• **TASK INSTRUCTIONS**
Could you return every line of the material that contains the word "Collapse"?
*** DATA FOR THIS EXERCISE Section Begins ***
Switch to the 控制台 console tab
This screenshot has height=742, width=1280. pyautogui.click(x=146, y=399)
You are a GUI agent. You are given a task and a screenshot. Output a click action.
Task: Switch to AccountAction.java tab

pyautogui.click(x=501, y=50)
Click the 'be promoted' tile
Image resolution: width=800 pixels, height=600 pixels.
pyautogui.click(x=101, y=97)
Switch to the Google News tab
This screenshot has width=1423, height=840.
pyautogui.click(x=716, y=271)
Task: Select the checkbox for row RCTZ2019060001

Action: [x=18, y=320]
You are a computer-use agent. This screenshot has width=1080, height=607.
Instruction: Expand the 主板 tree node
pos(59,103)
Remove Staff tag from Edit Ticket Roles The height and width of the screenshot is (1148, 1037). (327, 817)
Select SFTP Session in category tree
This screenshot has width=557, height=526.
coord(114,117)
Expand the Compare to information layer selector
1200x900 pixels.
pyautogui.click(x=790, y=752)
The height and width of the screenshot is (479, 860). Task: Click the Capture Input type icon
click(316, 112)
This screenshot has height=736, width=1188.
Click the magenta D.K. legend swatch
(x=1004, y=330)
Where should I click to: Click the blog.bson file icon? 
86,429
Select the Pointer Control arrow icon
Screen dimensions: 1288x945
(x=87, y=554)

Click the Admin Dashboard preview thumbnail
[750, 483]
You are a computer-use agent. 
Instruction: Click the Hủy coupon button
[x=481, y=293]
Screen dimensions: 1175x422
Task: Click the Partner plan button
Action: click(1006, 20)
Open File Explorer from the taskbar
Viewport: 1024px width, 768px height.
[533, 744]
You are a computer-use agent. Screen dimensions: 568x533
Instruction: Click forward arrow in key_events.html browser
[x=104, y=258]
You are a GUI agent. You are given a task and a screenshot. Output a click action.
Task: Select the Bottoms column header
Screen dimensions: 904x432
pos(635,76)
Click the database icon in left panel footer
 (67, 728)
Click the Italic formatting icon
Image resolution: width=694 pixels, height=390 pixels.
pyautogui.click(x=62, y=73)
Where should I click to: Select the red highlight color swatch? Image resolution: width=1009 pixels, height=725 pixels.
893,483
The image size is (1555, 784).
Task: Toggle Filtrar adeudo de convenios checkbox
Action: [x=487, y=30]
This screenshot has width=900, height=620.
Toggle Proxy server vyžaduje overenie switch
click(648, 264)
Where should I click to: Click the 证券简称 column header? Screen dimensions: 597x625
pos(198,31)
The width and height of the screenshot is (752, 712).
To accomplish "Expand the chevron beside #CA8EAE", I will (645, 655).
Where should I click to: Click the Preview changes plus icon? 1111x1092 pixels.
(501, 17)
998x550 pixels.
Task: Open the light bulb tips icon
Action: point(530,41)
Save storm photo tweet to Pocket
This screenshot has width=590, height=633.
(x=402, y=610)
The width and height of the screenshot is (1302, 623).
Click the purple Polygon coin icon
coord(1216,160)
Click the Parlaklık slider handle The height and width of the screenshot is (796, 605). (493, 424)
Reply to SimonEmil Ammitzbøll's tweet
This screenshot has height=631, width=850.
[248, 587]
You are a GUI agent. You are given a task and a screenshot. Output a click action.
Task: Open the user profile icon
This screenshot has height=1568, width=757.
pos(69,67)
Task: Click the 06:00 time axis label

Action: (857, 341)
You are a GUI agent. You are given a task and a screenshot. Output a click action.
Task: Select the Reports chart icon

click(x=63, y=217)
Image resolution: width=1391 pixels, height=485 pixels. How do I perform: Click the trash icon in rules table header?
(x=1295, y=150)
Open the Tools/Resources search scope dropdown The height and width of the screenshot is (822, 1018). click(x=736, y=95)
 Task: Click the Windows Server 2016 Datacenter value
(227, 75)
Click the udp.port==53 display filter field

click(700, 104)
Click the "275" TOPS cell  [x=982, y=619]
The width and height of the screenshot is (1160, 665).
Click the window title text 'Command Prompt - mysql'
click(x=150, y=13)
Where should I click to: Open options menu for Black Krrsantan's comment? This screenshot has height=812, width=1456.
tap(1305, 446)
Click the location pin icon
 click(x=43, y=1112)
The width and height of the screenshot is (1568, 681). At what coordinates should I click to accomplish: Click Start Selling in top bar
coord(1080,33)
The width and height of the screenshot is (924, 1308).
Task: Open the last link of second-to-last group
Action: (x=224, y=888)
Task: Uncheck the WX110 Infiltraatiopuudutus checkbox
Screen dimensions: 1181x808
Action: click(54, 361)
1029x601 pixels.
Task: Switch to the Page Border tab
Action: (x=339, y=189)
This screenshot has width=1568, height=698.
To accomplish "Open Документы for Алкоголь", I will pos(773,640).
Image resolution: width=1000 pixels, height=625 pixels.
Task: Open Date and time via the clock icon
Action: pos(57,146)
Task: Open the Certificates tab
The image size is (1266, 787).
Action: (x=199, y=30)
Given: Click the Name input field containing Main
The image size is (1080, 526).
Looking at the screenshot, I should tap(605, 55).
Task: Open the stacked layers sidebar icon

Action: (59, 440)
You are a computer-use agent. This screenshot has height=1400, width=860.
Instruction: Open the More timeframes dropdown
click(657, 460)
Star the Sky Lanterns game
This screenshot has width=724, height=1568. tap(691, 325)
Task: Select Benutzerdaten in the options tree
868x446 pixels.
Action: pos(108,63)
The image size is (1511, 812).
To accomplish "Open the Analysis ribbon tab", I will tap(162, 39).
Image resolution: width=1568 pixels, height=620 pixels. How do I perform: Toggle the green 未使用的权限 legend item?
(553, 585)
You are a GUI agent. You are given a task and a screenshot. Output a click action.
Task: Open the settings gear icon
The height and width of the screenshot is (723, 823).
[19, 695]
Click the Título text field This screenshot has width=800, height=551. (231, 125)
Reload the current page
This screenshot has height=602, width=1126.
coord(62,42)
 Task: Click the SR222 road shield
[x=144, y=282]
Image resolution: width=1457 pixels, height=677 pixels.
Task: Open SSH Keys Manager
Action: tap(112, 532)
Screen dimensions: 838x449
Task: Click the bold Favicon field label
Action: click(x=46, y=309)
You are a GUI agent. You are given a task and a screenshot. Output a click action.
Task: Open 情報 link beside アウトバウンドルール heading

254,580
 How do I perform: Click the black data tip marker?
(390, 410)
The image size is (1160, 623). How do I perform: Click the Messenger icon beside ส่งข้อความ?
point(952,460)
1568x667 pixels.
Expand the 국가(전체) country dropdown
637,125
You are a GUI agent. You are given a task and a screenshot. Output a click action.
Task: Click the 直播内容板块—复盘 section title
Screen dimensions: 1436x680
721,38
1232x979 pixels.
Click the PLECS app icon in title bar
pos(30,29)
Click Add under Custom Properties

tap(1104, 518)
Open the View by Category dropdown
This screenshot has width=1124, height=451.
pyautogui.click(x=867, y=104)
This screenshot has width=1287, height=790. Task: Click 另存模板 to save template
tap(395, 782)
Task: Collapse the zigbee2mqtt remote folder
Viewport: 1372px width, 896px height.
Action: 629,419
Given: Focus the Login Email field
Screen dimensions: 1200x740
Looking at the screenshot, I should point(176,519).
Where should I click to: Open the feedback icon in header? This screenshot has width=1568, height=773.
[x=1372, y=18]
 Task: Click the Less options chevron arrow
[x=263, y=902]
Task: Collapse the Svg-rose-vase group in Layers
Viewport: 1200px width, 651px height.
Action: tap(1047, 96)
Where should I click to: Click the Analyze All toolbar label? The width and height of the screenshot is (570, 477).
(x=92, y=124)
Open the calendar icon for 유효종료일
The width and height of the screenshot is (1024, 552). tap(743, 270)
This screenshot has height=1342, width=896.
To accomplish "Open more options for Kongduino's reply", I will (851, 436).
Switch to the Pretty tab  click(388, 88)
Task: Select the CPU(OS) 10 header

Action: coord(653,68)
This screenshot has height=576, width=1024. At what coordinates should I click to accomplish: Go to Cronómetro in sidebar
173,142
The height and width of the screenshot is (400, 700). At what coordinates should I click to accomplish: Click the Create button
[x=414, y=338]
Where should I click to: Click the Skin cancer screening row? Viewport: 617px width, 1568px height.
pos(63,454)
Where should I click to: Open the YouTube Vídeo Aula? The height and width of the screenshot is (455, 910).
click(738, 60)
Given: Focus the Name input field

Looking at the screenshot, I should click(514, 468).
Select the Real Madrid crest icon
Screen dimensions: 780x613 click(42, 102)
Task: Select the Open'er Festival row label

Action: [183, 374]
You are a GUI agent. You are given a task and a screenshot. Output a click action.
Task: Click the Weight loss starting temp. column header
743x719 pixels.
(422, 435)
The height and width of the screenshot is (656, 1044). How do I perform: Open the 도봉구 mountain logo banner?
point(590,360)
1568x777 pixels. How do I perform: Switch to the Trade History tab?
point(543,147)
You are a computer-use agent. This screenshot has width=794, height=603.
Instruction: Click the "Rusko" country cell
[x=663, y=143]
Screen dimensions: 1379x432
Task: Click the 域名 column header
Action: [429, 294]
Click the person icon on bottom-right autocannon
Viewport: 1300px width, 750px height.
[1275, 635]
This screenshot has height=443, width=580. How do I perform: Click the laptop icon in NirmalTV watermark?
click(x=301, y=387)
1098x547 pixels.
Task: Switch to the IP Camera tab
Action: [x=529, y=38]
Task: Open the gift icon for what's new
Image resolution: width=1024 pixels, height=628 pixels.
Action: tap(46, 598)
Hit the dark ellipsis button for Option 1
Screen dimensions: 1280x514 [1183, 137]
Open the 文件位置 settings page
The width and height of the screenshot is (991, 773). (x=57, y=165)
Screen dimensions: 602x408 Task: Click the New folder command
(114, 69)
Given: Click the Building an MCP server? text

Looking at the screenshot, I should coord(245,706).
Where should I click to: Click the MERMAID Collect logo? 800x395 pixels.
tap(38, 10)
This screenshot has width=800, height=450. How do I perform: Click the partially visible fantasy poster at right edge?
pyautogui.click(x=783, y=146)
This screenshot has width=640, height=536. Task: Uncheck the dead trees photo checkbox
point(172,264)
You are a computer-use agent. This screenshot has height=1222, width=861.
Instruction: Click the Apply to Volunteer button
*** DATA FOR THIS EXERCISE Section Ends ***
• **RESPONSE TO THIS TASK**
Task: Collapse the zigbee2mqtt remote folder
Task: Collapse the Svg-rose-vase group in Layers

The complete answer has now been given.